_DATASET CONTENT:_
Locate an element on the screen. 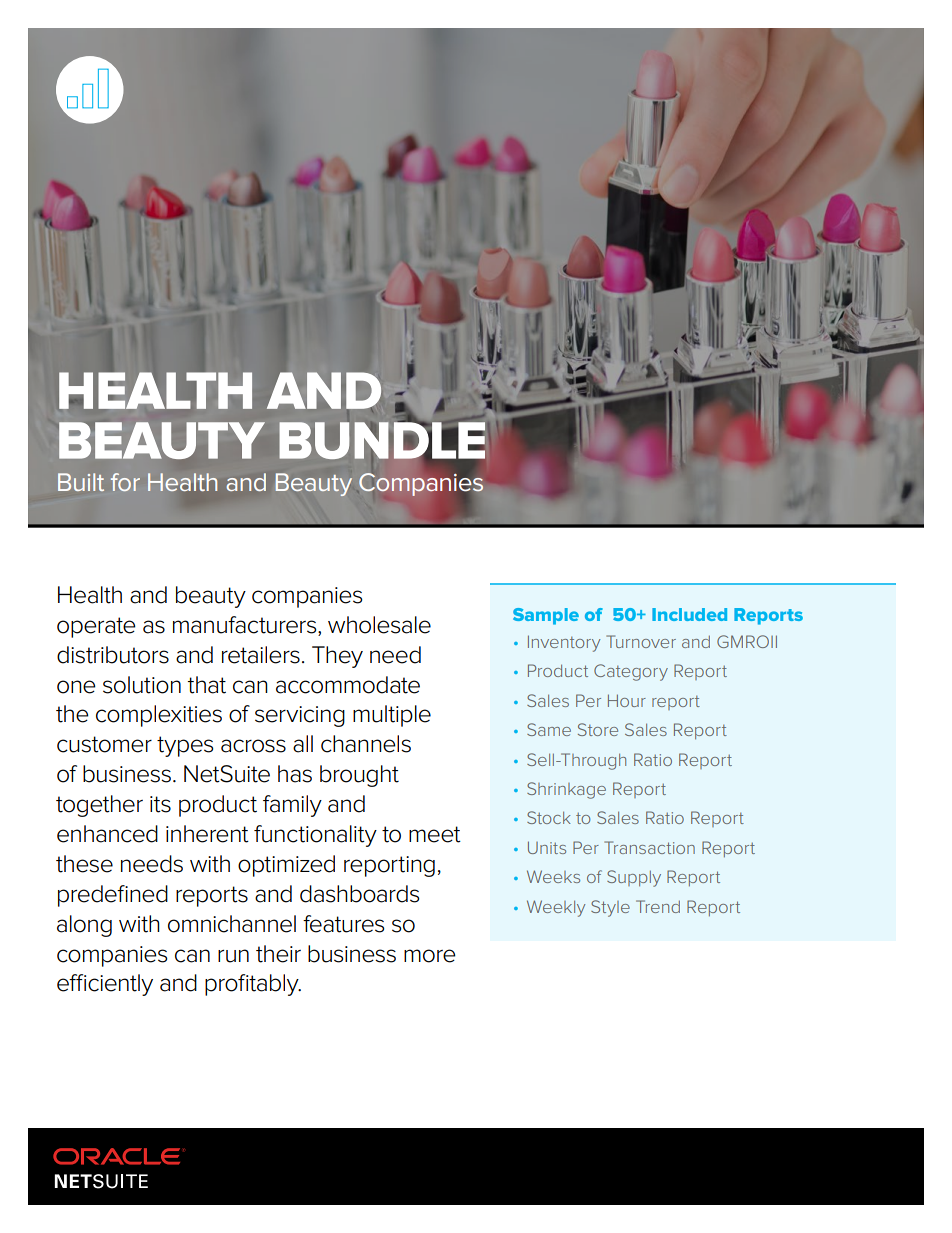 The width and height of the screenshot is (952, 1233). efficiently is located at coordinates (105, 985).
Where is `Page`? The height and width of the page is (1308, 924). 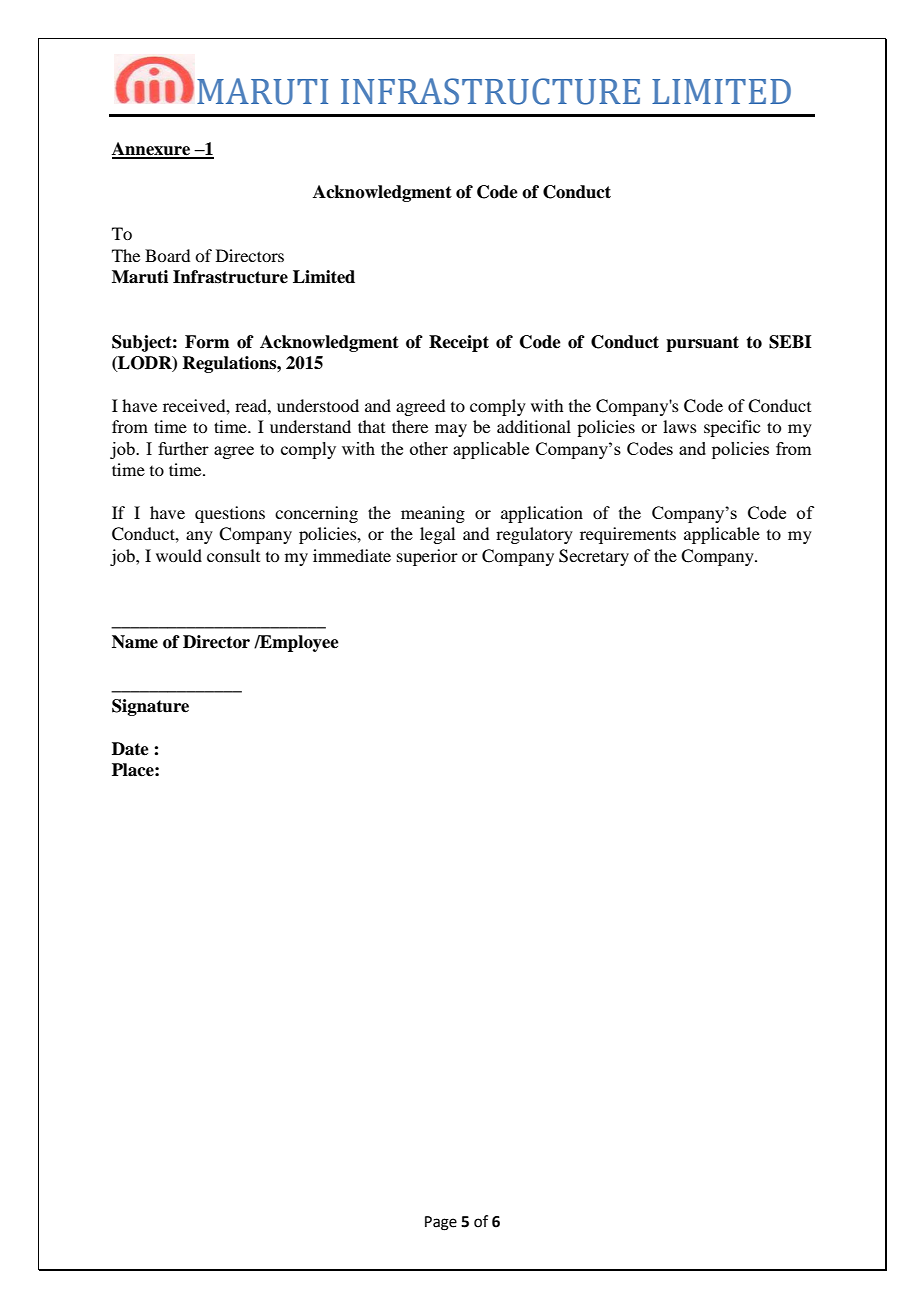 Page is located at coordinates (441, 1223).
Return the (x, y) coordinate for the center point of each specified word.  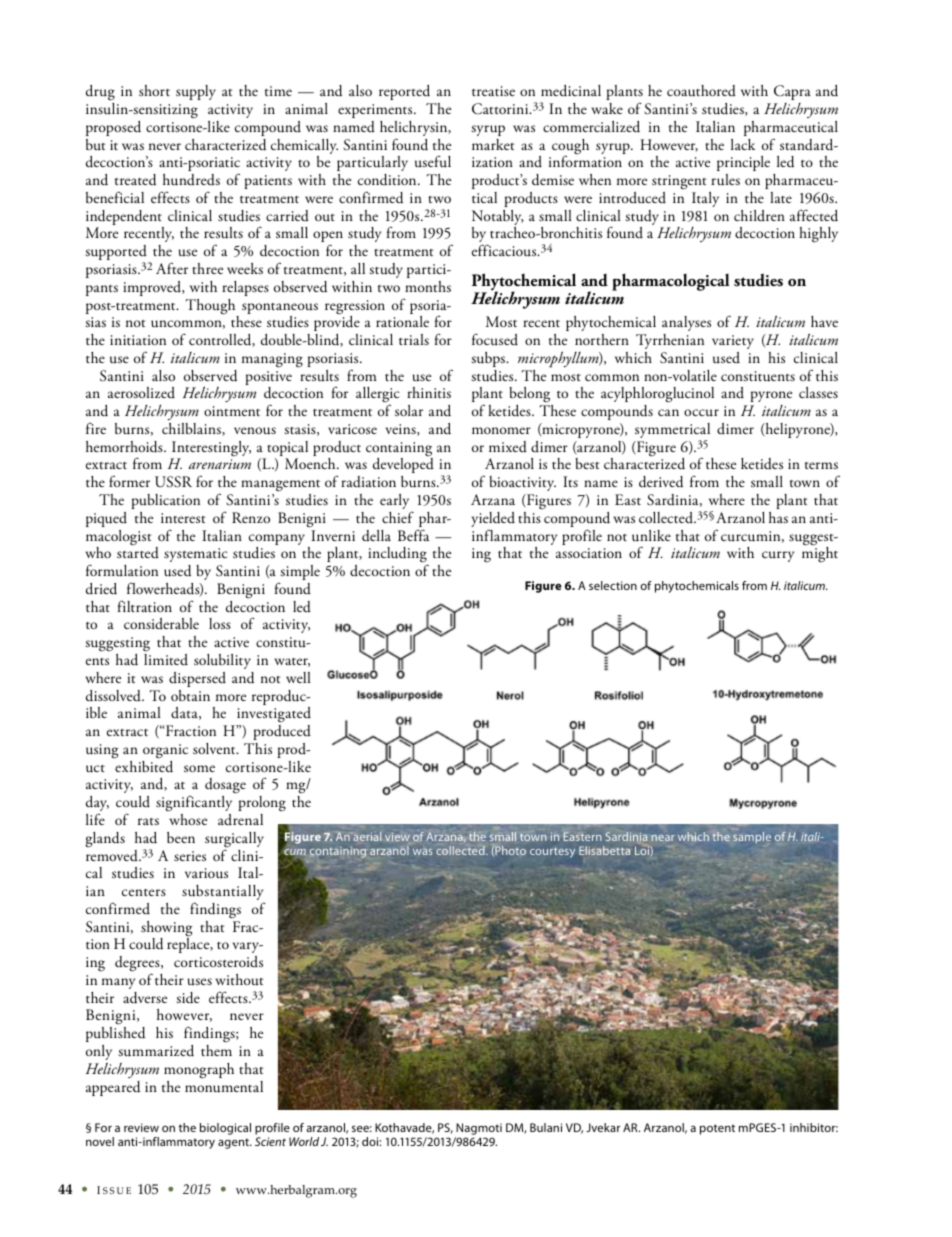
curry (778, 556)
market (493, 144)
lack (743, 144)
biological (225, 1129)
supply (196, 92)
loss (220, 623)
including (398, 556)
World (304, 1141)
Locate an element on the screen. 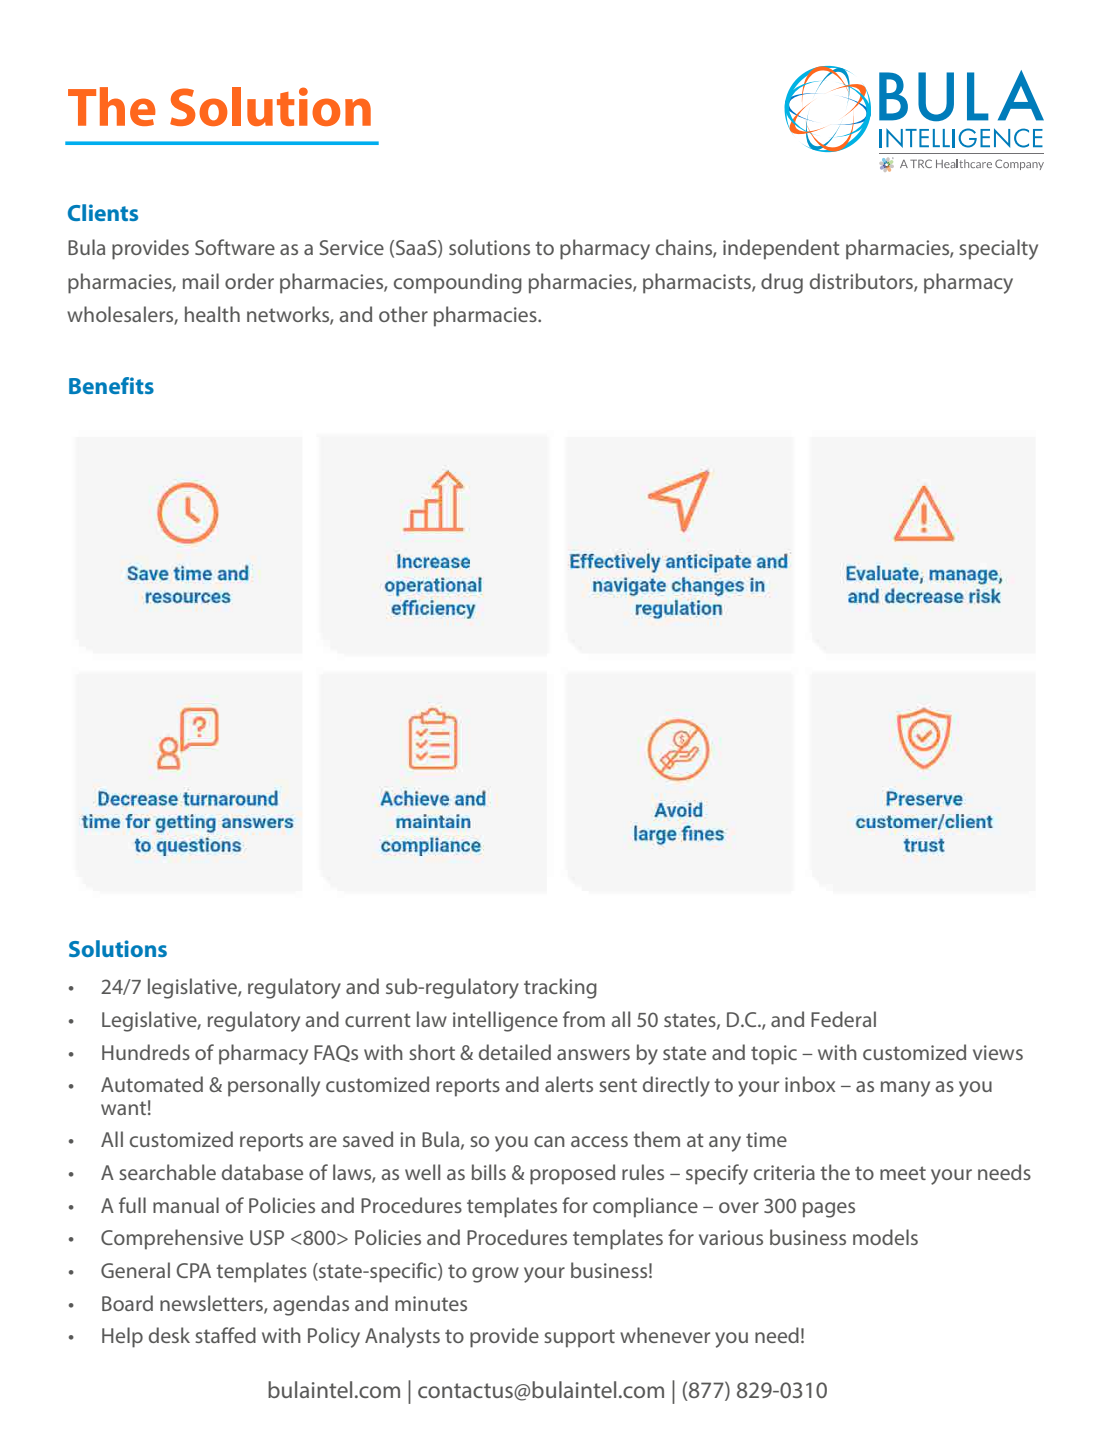 The width and height of the screenshot is (1110, 1436). drug is located at coordinates (782, 283).
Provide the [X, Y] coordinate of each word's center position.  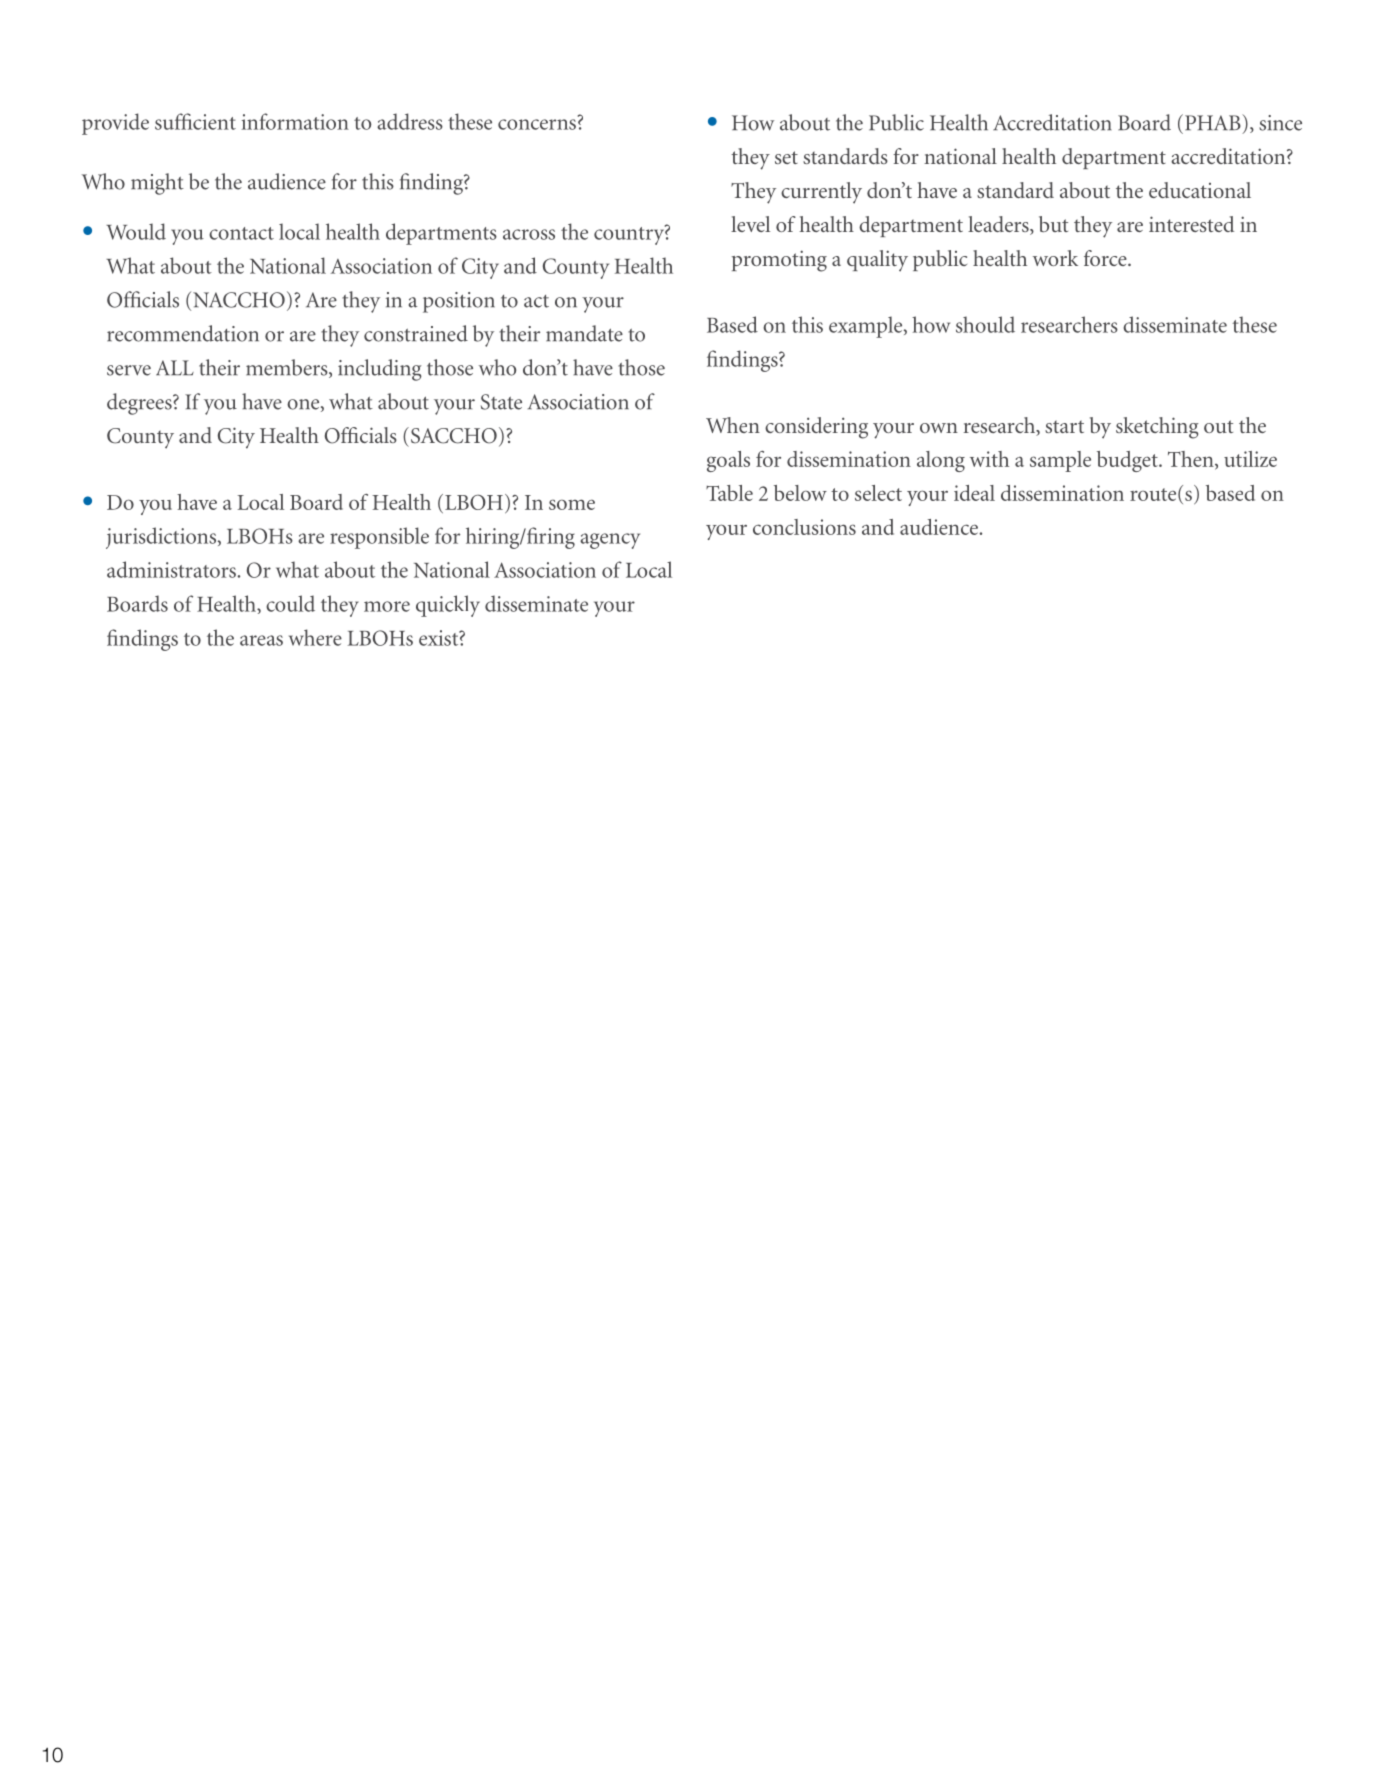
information [295, 121]
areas [261, 640]
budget [1128, 461]
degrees [140, 404]
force [1106, 258]
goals [728, 461]
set [786, 157]
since [1280, 123]
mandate [584, 333]
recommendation [183, 333]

_WHAT TO DO:_
Add 36 to every coordinate value in the answers on the lines of the listing from the line containing "budget [1128, 461]" through the final line, inclusive. Reproduce each of those lines in full with the adjusted coordinates.

_TASK OUTPUT:_
budget [1164, 497]
degrees [176, 440]
force [1142, 294]
goals [764, 497]
set [822, 193]
since [1316, 159]
mandate [620, 369]
recommendation [219, 369]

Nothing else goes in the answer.